SELECTED EXCERPT:

Thanks to everyone for your advice and concerns. I'm not too certain about my son getting custody as he does not earn much and was on drugs but been clean for 4 months now. He loves his little daughter but who knows if he will or wont relapse. Not certain what the mum is up to as she has become extremely thin and is always borrowing money, and I know that they did drugs together. A little girl can't live with a father in any case. Who would Social Services be - is it Child Welfare?
I also need the person living in their house to approach the authorities because he is the one relaying messages to me and if he is so concerned then he must not hide behind me. It's a very stressfull situation.

Reply to GRANNY
Posted by: Maria | 2008/05/21

I agree with Ness, it's not as easy as it sounds. However as a loving grandmother you cannot just leave it, please let child services know.

DATA ENTRIES:
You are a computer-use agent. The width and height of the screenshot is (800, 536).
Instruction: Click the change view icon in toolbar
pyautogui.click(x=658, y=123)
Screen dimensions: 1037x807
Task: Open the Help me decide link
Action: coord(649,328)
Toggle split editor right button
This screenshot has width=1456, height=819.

* * *

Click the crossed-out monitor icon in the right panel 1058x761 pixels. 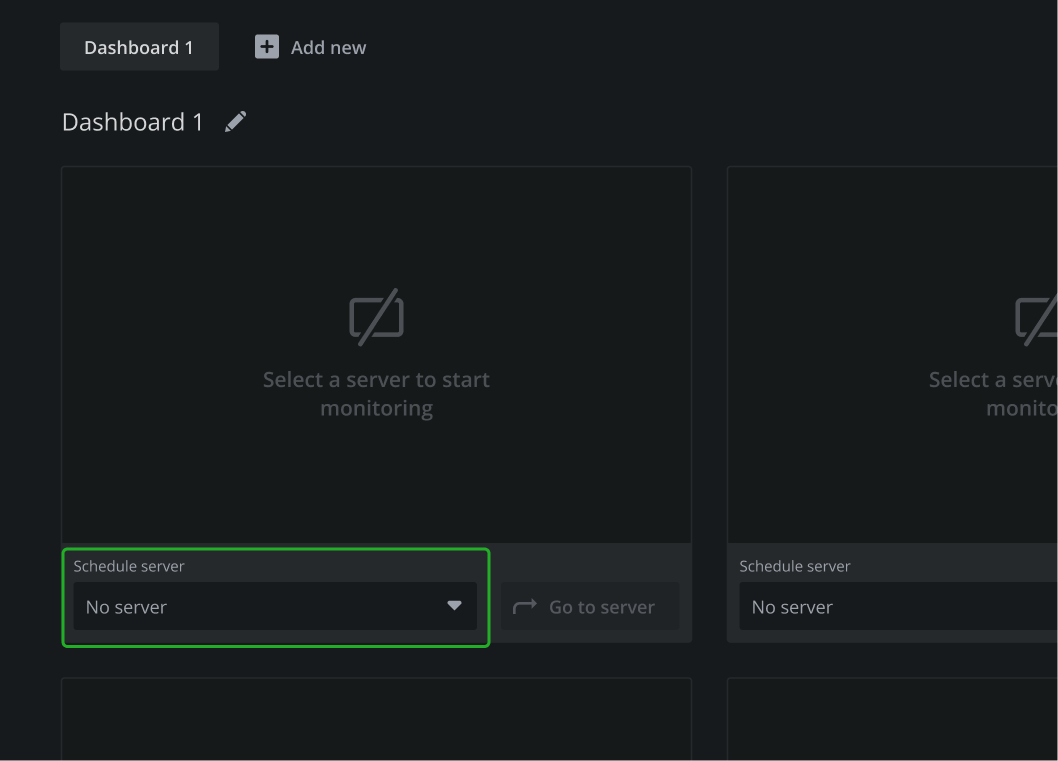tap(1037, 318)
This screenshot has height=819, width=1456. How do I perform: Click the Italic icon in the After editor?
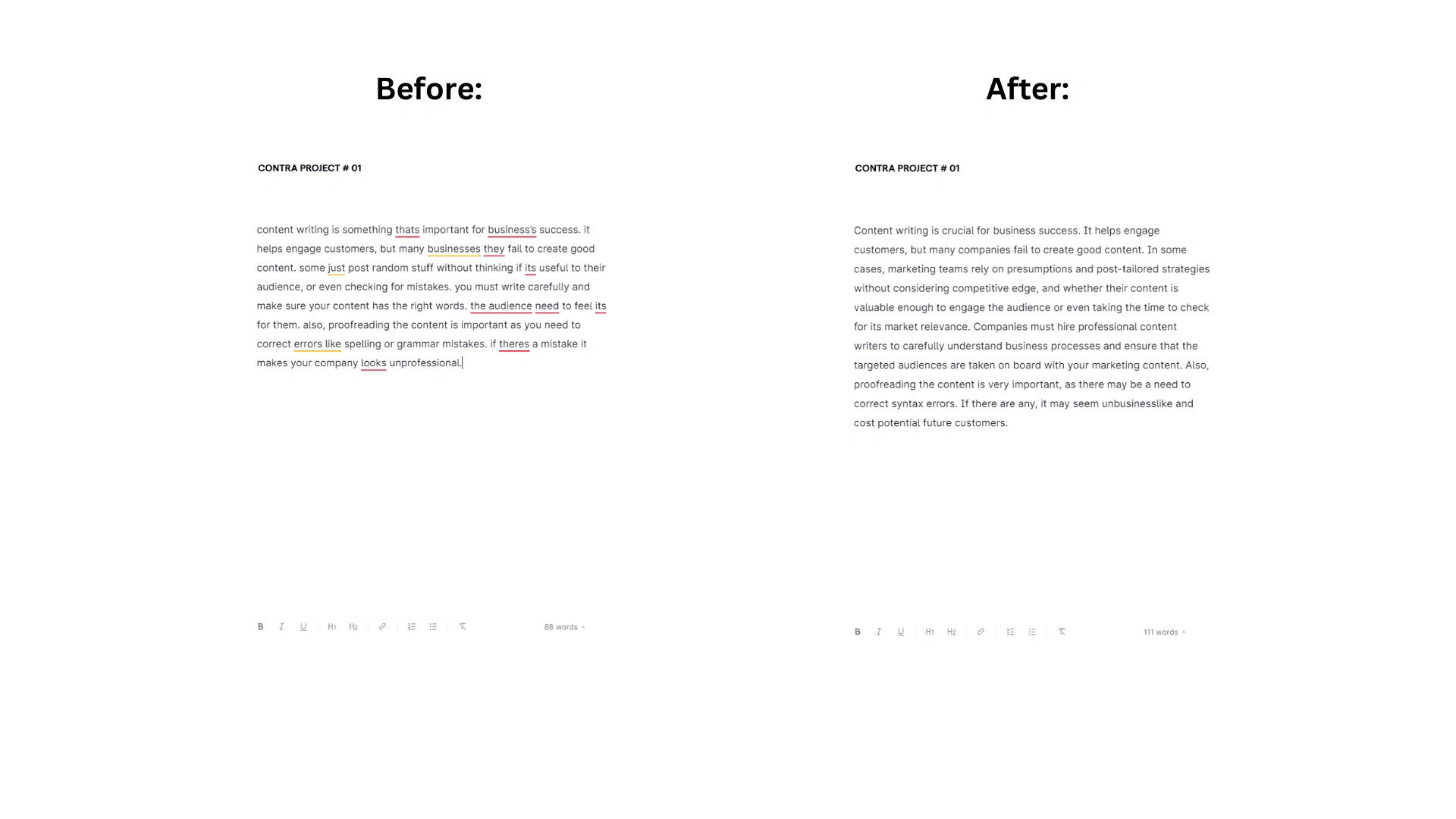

--

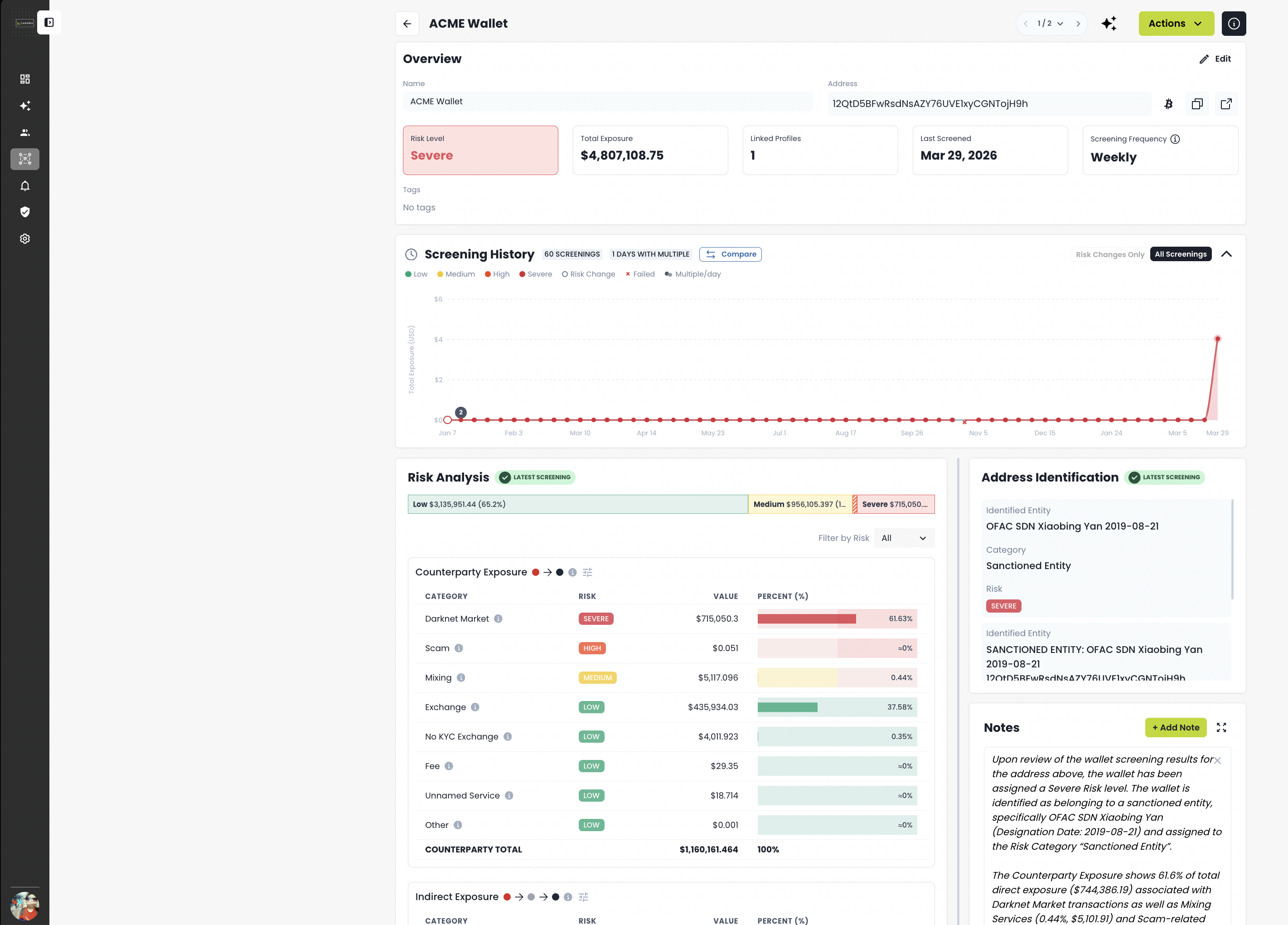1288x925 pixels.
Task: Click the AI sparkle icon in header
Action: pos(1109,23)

REQUIRED WORK:
1. From the forum thread, copy the passage that begins at the words "I also need" and stops after the words "child services know.".
2. Answer these questions from the forum thread:
(a) How long has the son been clean?
(b) Who posted the reply, and on what date?
(c) Whom does the reply's author say she agrees with?
The records have no connection to the forum thread.

SOLUTION LIST:
1.
I also need the person living in their house to approach the authorities because he is the one relaying messages to me and if he is so concerned then he must not hide behind me. It's a very stressfull situation.

Reply to GRANNY
Posted by: Maria | 2008/05/21

I agree with Ness, it's not as easy as it sounds. However as a loving grandmother you cannot just leave it, please let child services know.

2.
(a) 4 months
(b) Maria, on 2008/05/21
(c) Ness